The Way Alphabet’s AI Research Tool is Revolutionizing Hurricane Forecasting with Speed
When Tropical Storm Melissa swirled off the coast of Haiti, meteorologist Philippe Papin had confidence it would soon grow into a monster hurricane.
Serving as lead forecaster on duty, he predicted that in a single day the weather system would intensify into a category 4 hurricane and begin a turn towards the Jamaican shoreline. Not a single expert had previously made such a bold forecast for rapid strengthening.
However, Papin had an ace up his sleeve: AI technology in the form of the tech giant’s recently introduced DeepMind hurricane model – launched for the initial occasion in June. True to the forecast, Melissa evolved into a system of astonishing strength that tore through Jamaica.
Increasing Reliance on Artificial Intelligence Forecasting
Forecasters are increasingly leaning hard on the AI system. During 25 October, Papin explained in his official briefing that Google’s model was a key factor for his certainty: “Approximately 40/50 Google DeepMind simulation runs show Melissa becoming a most intense hurricane. Although I am not ready to forecast that strength at this time due to track uncertainty, that remains a possibility.
“There is a high probability that a phase of quick strengthening will occur as the system moves slowly over very warm ocean waters which is the most extreme oceanic heat content in the entire Atlantic basin.”

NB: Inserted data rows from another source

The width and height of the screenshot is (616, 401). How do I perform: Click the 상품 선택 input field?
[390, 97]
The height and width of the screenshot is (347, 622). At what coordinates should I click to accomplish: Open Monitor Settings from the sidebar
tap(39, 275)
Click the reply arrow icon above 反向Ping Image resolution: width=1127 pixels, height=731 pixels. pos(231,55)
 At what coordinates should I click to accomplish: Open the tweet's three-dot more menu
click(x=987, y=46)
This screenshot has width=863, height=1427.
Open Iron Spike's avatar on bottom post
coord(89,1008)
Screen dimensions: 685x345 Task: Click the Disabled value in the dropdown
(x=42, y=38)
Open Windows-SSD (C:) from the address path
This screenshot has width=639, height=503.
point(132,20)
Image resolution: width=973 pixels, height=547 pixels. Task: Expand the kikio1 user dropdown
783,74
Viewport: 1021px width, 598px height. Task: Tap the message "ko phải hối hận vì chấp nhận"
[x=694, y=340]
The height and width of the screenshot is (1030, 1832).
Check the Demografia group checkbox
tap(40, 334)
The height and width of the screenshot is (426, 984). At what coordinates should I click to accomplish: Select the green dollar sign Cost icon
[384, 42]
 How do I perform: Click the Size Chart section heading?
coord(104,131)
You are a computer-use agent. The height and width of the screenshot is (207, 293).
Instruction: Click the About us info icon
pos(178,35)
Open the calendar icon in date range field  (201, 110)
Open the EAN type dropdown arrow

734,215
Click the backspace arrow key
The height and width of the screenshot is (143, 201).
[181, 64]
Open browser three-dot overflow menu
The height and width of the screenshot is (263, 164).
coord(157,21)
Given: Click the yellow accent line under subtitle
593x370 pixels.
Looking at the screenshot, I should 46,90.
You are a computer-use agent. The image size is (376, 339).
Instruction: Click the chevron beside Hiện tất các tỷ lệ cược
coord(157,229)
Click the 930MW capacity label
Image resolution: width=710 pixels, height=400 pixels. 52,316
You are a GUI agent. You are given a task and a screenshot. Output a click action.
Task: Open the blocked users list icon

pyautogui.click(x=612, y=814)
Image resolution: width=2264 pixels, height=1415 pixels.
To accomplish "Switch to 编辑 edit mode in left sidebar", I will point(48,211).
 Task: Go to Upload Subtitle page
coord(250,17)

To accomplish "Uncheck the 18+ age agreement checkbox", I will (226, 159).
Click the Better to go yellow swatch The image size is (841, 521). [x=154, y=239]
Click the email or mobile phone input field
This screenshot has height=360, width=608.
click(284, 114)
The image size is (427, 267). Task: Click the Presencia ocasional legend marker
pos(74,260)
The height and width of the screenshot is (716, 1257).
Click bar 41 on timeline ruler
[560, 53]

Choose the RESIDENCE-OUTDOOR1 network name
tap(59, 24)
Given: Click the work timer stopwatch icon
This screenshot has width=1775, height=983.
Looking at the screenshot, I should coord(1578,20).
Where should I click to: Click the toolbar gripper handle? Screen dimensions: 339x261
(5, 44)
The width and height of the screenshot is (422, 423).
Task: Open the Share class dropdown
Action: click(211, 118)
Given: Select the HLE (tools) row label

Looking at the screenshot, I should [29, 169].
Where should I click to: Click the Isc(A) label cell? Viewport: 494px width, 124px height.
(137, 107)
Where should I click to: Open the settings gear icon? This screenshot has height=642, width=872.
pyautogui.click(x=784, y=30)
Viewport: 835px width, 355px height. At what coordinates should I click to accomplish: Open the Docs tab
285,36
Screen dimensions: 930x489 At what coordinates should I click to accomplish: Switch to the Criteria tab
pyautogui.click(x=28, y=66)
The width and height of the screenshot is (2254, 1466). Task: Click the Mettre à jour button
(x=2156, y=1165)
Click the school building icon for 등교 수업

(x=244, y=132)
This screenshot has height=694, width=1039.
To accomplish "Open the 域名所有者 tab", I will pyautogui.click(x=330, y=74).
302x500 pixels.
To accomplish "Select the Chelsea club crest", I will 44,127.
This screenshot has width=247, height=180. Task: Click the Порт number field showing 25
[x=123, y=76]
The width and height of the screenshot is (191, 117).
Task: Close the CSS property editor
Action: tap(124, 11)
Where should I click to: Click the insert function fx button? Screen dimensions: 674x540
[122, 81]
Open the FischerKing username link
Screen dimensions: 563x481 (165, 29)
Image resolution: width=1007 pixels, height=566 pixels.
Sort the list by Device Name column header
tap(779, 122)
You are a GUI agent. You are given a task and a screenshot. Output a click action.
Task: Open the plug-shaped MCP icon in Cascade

Surpassing Conventional Models
The AI model is the first AI model dedicated to tropical cyclones, and currently the initial to beat traditional weather forecasters at their own game. Through all 13 Atlantic storms this season, the AI is top-performing – even beating experts on track predictions.
Melissa eventually made landfall in Jamaica at category 5 intensity, among the most powerful landfalls recorded in almost 200 years of record-keeping across the region. Papin’s bold forecast likely gave people in Jamaica additional preparation time to get ready for the catastrophe, possibly saving people and assets.
The Way Google’s Model Functions
Google’s model works by spotting patterns that conventional lengthy physics-based weather models may overlook.
“The AI performs much more quickly than their traditional counterparts, and the computing power is more affordable and demanding,” stated Michael Lowry, a ex forecaster.
“This season’s events has proven in quick time is that the recent AI weather models are on par with and, in some cases, more accurate than the slower physics-based weather models we’ve relied upon,” he added.
Understanding AI Technology
To be sure, Google DeepMind is an example of AI training – a technique that has been employed in data-heavy sciences like meteorology for a long time – and is not generative AI like ChatGPT.
AI training processes mounds of data and extracts trends from them in a manner that its model only takes a few minutes to generate an result, and can operate on a standard PC – in sharp difference to the flagship models that governments have used for years that can take hours to process and need some of the biggest high-performance systems in the world.
Expert Responses and Upcoming Advances
Nevertheless, the fact that the AI could outperform earlier top-tier traditional systems so rapidly is nothing short of amazing to weather scientists who have dedicated their lives trying to forecast the world’s strongest storms.
“It’s astonishing,” said James Franklin, a former forecaster. “The sample is sufficient that it’s pretty clear this is not a case of beginner’s luck.”
He noted that while the AI is beating all other models on predicting the trajectory of hurricanes worldwide this year, like many AI models it occasionally gets high-end intensity forecasts inaccurate. It had difficulty with Hurricane Erin earlier this year, as it was also undergoing quick strengthening to category 5 above the Caribbean.
In the coming offseason, Franklin said he plans to talk with the company about how it can make the AI results even more helpful for forecasters by providing additional internal information they can use to assess the reasons it is coming up with its answers.
“The one thing that troubles me is that although these forecasts seem to be highly accurate, the results of the system is essentially a opaque process,” said Franklin.
Broader Sector Trends
Historically, no a private, for-profit company that has developed a high-performance forecasting system which grants experts a peek into its methods – unlike nearly all other models which are provided at no cost to the general audience in their entirety by the governments that designed and maintain them.
Google is not alone in adopting AI to solve challenging meteorological problems. The authorities also have their own AI weather models in the works – which have also shown improved skill over earlier traditional systems.
Future developments in artificial intelligence predictions seem to be startup companies taking swings at formerly tough-to-solve problems such as sub-seasonal outlooks and better early alerts of tornado outbreaks and flash flooding – and they have secured US government funding to do so. A particular firm, WindBorne Systems, is even deploying its own atmospheric sensors to address deficiencies in the national monitoring system.